ATENTADO EM MOSSORÓ
Senador Rogério Marinho pede proteção policial para vereador Cabo Deyvison após atentado em Mossoró
Rogério Marinho (PL) solicita escolta policial para vereador Cabo Deyvison e familiares após ataque que vitimou assessor. Decisão visa garantir a integridade e o exercício do mandato diante de ameaça concreta.
O senador Rogério Marinho (PL), presidente estadual do Partido Liberal no Rio Grande do Norte, solicitou, nesta terça-feira, 16/06/2026, à Secretaria de Segurança Pública e Defesa Social do Rio Grande do Norte que sejam tomadas medidas de proteção policial para o vereador Cabo Deyvison (PL). O pedido ocorre após o atentado ocorrido na noite de segunda-feira (15), em Mossoró, que vitimou o assessor Allysson Diego e deixou o vereador ferido.
Em ofício encaminhado ao secretário Coronel Araújo, o parlamentar pediu prioridade máxima na investigação do crime. Rogério Marinho sustenta que o episódio alcança dimensão institucional e que a gravidade dos fatos exige uma resposta imediata do Estado para garantir a integridade física de Cabo Deyvison. A morte do assessor, segundo o documento, evidencia a necessidade de ações preventivas contra novas investidas criminosas.
A solicitação fundamenta-se nos artigos 5º e 144 da Constituição Federal, que asseguram o direito à vida e definem a segurança pública como dever do Estado.

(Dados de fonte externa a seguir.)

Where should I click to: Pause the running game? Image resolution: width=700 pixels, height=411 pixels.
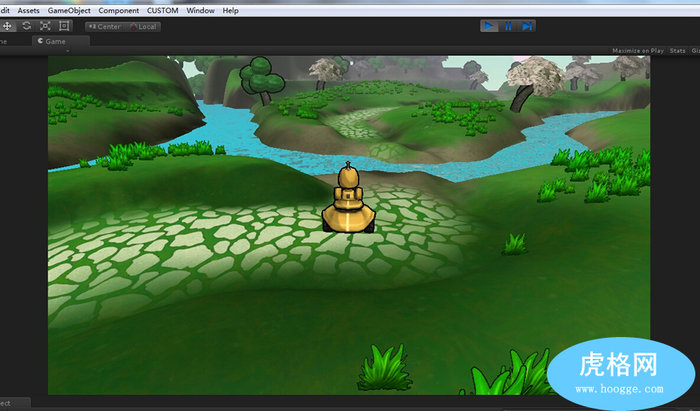click(508, 26)
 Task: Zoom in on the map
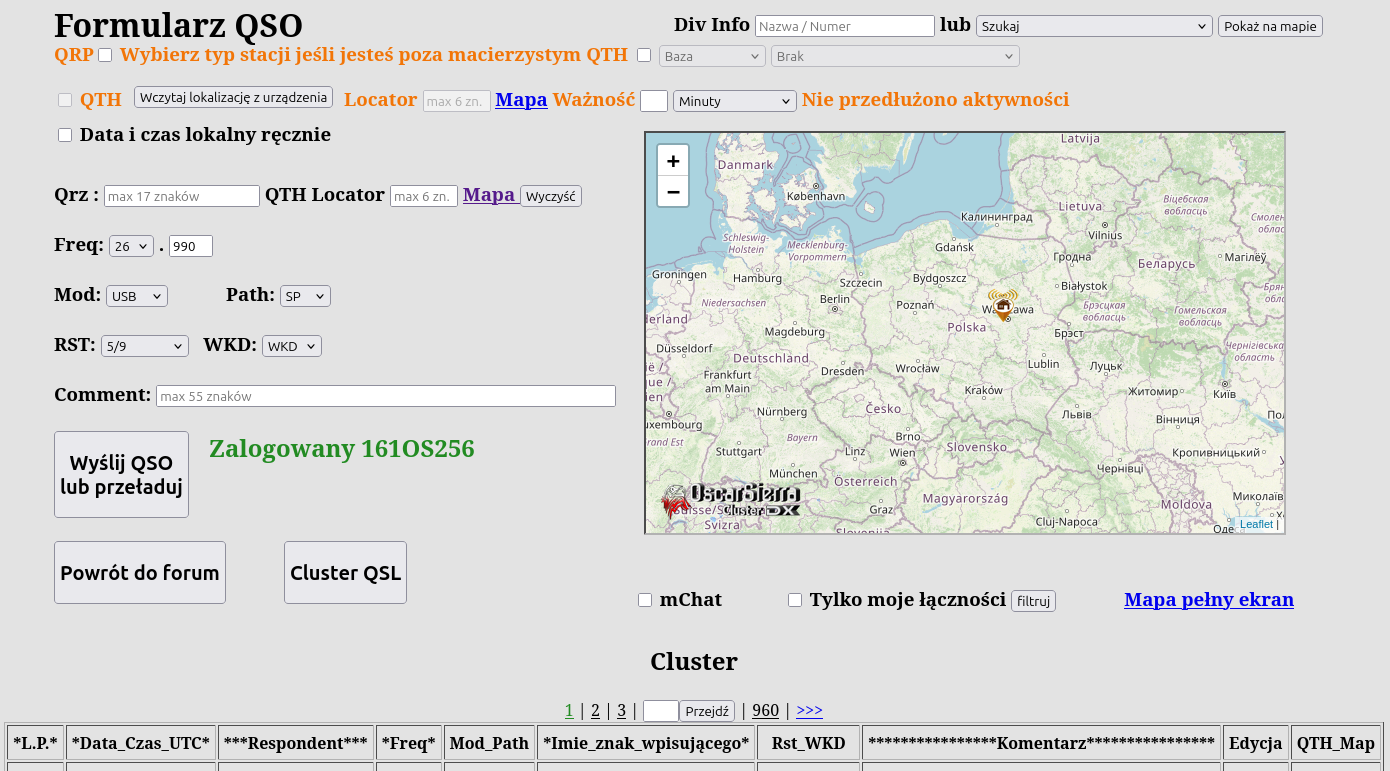(x=673, y=161)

O pedido inclui a "imediata e ininterrupta disponibilização de escolta policial" para o vereador e, se necessário, para seus familiares, após avaliação técnica.
"A situação narrada transcende a violência comum; trata-se de um atentado letal que atingiu o núcleo de trabalho de um representante do Poder Legislativo municipal, configurando um ataque direto ao Estado Democrático de Direito", afirmou Rogério Marinho em trecho do ofício. Ele acrescentou que a proteção de autoridades sob ameaça concreta é "medida cautelar indispensável para assegurar a continuidade da representação popular sem a coerção do medo e da violência".
Cabo Deyvison, pré-candidato a deputado federal, foi alvo de um atentado a tiros em frente à Unidade de Pronto Atendimento (UPA) do bairro Alto de São Manoel, em Mossoró, enquanto realizava uma transmissão ao vivo nas redes sociais com Allysson Diego.